The name Epigaea repens translates to ‘trailing on the Earth,’ which is an apt description of the way mayflower grows, its long, woody stems clinging tightly to the ground. It requires acidic soils and is often associated with white pine, oaks, and hemlocks (left photo). The brown spots visible on the leaves (in the second image) were likely left by the larvae of the leaf-mining beetle Brachys howdeni, which specializes in eating Epigaea. Other nibbles along leaf edges may have been left by the caterpillars of the twirling moth Aroga epigaeella, another insect that depends on Epigaea to complete its life cycle. Its beautiful and fragrant flowers range in color from white to pink.

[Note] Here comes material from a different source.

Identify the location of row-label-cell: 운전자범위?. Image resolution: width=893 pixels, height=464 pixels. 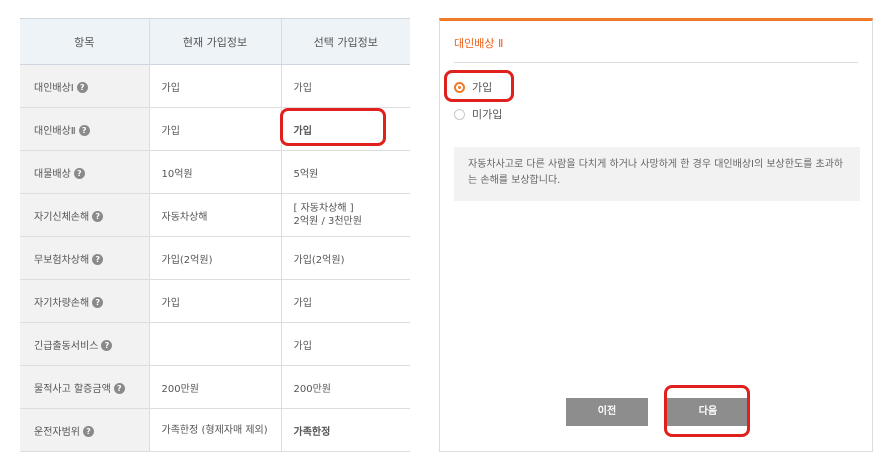
(85, 430).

Mayflower: A Herald of Spring and Our State Flower
The flower that adorns the top banner of our website is Epigaea repens (trailing arbutus or mayflower), a small plant with a storied history. Widespread throughout Massachusetts and the eastern United States but not common in the landscape, it is a trailing, evergreen shrub from the Ericaeae (heath family), a group that also includes cranberries and blueberries. Epigaea is both delicate and tough— it grows slowly and is vulnerable to disturbance, but thrives in highly acidic sandy or peaty soils that are inhospitable to many plants. It is often found growing along trail cuts, sloping hillsides, and rocky outcrops—areas that are exposed or steep enough that leaf litter will not build up over the plant, and open enough for it to get a few hours of direct sun a day. Young forests with thinner and more open tree canopies offer ideal growing conditions for Epigaea; the species has become less abundant in New England over the last century as our forests age, growing denser and more shaded.

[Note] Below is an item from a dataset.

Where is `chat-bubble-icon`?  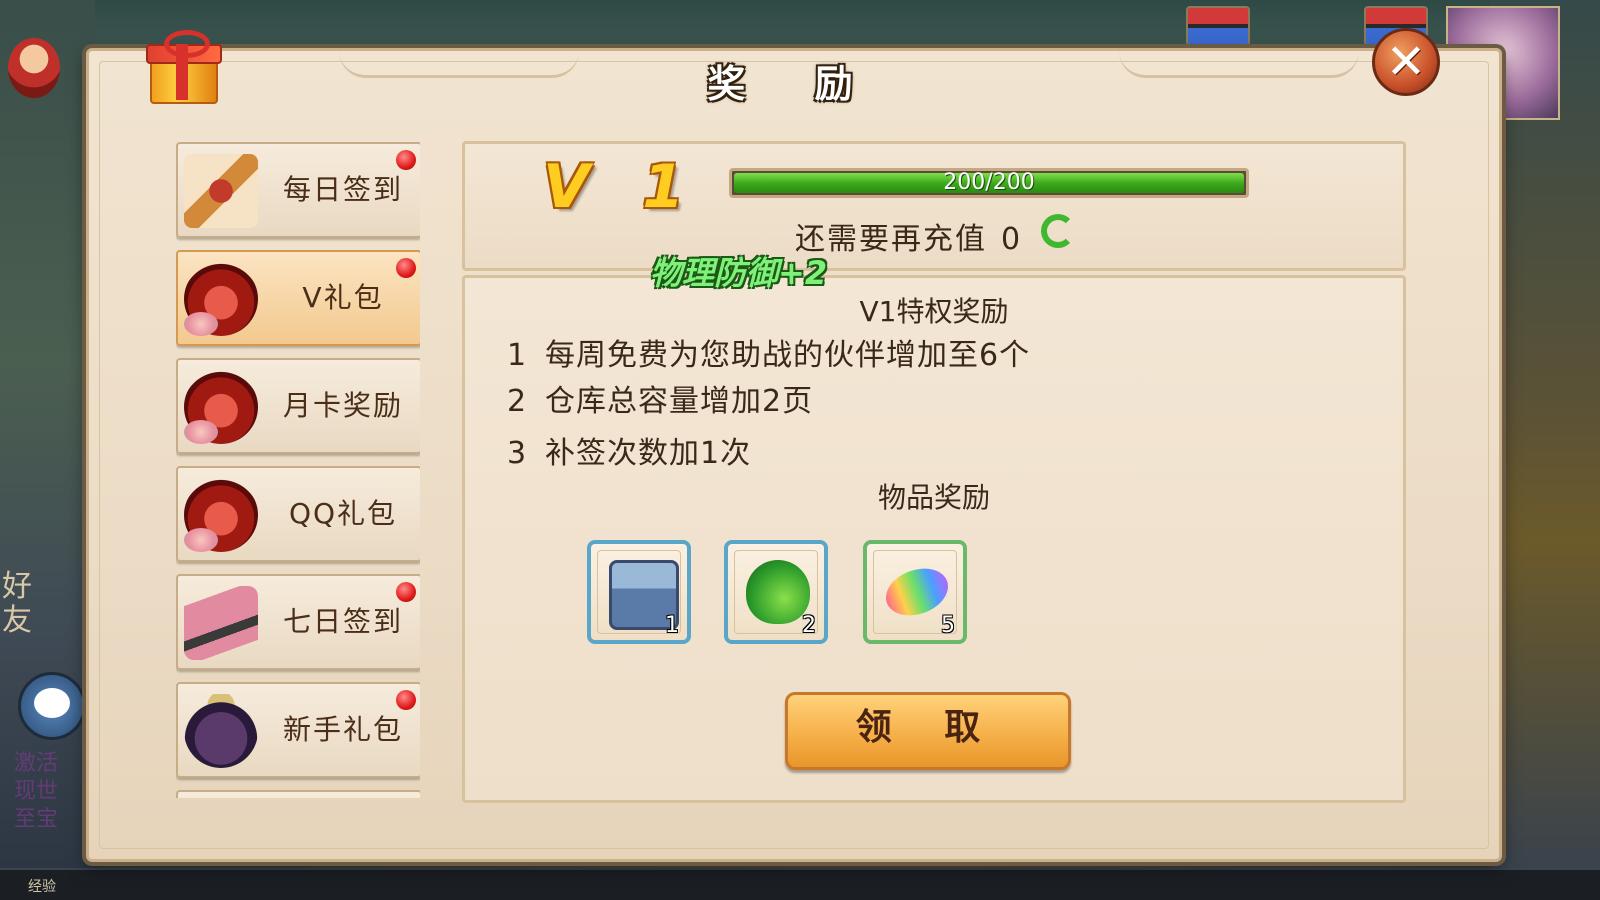 chat-bubble-icon is located at coordinates (52, 706).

Anyone who has tried to grow mayflower in a garden knows that it is far from easy! This plant needs a spot that is consistently moist but well-drained, with soil that is acidic but also humusy, and just the right amount of light. However, once it is properly established, the reward is tremendous. Its white to pink, bell-shaped flowers are among the earliest to bloom in spring (hence mayflower) and have a lovely, strong fragrance. They not only harken the end of winter for us, but are an important source of nectar for bumblebees and other early-emerging insects.

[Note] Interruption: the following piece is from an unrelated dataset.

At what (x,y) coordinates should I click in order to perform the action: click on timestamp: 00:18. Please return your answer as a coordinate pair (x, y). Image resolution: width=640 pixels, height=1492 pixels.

Epigaea leaves are astringent, leathery, and covered in coarse hairs to discourage herbivory, though the larvae of some insects specialize in eating them. These include the leaf-mining beetle Brachys howdeni, and a species of twirler moth aptly named Aroga epigaeella. It is also a likely host plant for the hoary elfin butterfly (Callophrys polios), a species that is declining significantly in the eastern part of its United States range. Interestingly, the hoary elfin’s primary host plant is Arctostaphylos uva-ursi, or bearberry, another trailing shrub in the heath family. Both bearberry and mayflower (as well as other ericaceous plants) contain the compound arbutin, which is considered a strong urinary antiseptic. Epigaea was used medicinally by Native American groups including the Cherokee and the Iroquois, to treat kidney disorders, diarrhea, and indigestion.
For decades, trailing arbutus was harvested rampantly each spring to be hung in sweet-smelling garlands. In the 1890s and early 1900s, public concern grew that this unchecked collecting endangered the species and might lead to its extirpation. To build awareness of the need to protect it, conservation advocates began to lobby the state to adopt the mayflower as its floral emblem. After a few failed attempts, the state legislature gave the task of choosing a state flower to the Department of Agricultural Resources, who’s leaders punted on the issue and put it to a state-wide vote among school children in 1918. The youth voted overwhelmingly for mayflower to be the official state flower, choosing it over water lily. In 1925 the state legislature further amended this statute to actually prohibit the wild harvesting of mayflower, making it illegal to “pull up”, “dig up”, or “injure” any part of the plant located on public lands, punishable by a fine of $50. And to further deter poachers, the fine was to be doubled “if a person does any of the aforesaid acts while in disguise or secretly in the nighttime.”